Marcia Austin: No, I’m not a criminal now but I’m a work in progress every day, first of all. I’m enjoying my life today but what I’m saying, without the support of the United States, we we’d be lost. Without the support of transition homes, without shelters and churches, we’d be lost. We need support, you know, because it goes deeper than just being a criminal. It comes from how we was being raised and what we was taught and the things that happened to us, and we just need support.

Len Sipes: Do you understand how much courage it took for you to do what you did in terms of your background and in terms of all the things that you suffered through. Do you ever look at yourself in the mirror and say, “I am full of courage” because it does take immense courage to overcome what you’ve overcome.

Marcia Austin: Only by the grace of God. Only by the grace of God, only by the programs and the help of the probation officers that encourage you. That makes a difference, it really does.

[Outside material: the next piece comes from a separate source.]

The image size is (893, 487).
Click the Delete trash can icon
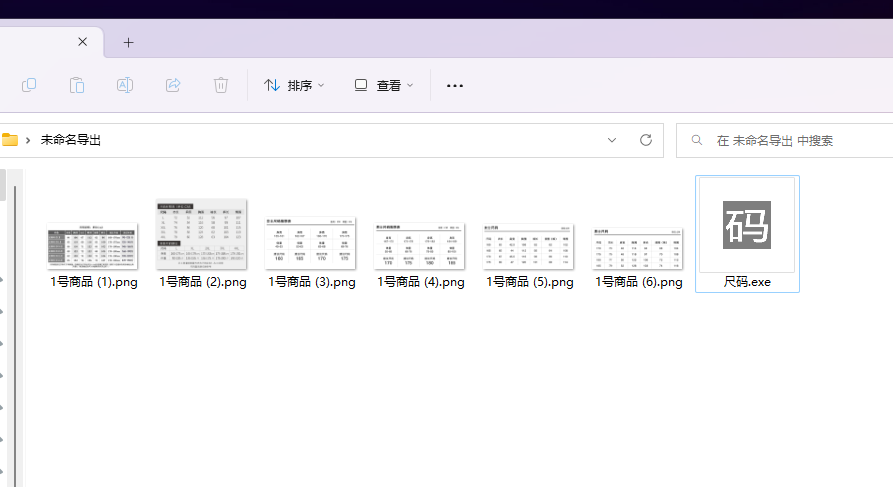(221, 86)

Len Sipes: The final couple minutes of the program, and either one of you can jump in – so we are going to be doing the Women’s Reentry Forum at 700 Southern Avenue Southeast on February 9th from 8:00 to 3:00, and we’re going to be bringing together hundreds of women caught up in the criminal justice system, and those hundreds of women, they need to hear what, for them to do the same thing, to have the same accomplishments that you two have had. What do they need?

Marcia Austin: They need hope. They need transition homes to be open. They need shelter. They need mental health help. They need clothes and the ways to get around to look for jobs. They need education whether they’ll be able to get it online, to put resumes online. Education is very important because a lot of us don’t have education, and we just need somebody to love us and to guide us and to take a chance with us, you know?

Patricia Bradley: I attended the Forum last year, I was there, and it was very nice. When the women come, what they need, they need information, and that’s what the forum has there. They had a lot of information because a lot of women don’t know, you know. You’re not going to get your answers until you get the information so when they come out; the information is there available for them. That’s what they really need is the information, and then they can pretty much take it from there once they’ve received the information.

Len Sipes: You’ve got the final word. Ladies and gentlemen, this is DC Public Safety. The program today has been on women offenders. We have been talking to Dr. Willa Butler, the Clinical Supervisor, Temple of Praise-New Day Transitional Home for Women, Patricia Bradley, off of supervision, and Marcia Austin, soon to be off of supervision. And ladies and gentlemen, thank you all very much for the extraordinarily powerful stories that you tell, and it’s always the most enlightening and heart-warming of all the other interviews that I do, Willa, these programs on women offenders. We thank everybody for listening, we really do.

Willa Butler: Yes, thank you.

Len Sipes: We appreciate your comments. We appreciate your criticisms. We appreciate whatever information that you have to give to us in terms of new programs or suggestions for how we can do this better, and I want everybody to have themselves a very, very pleasant day.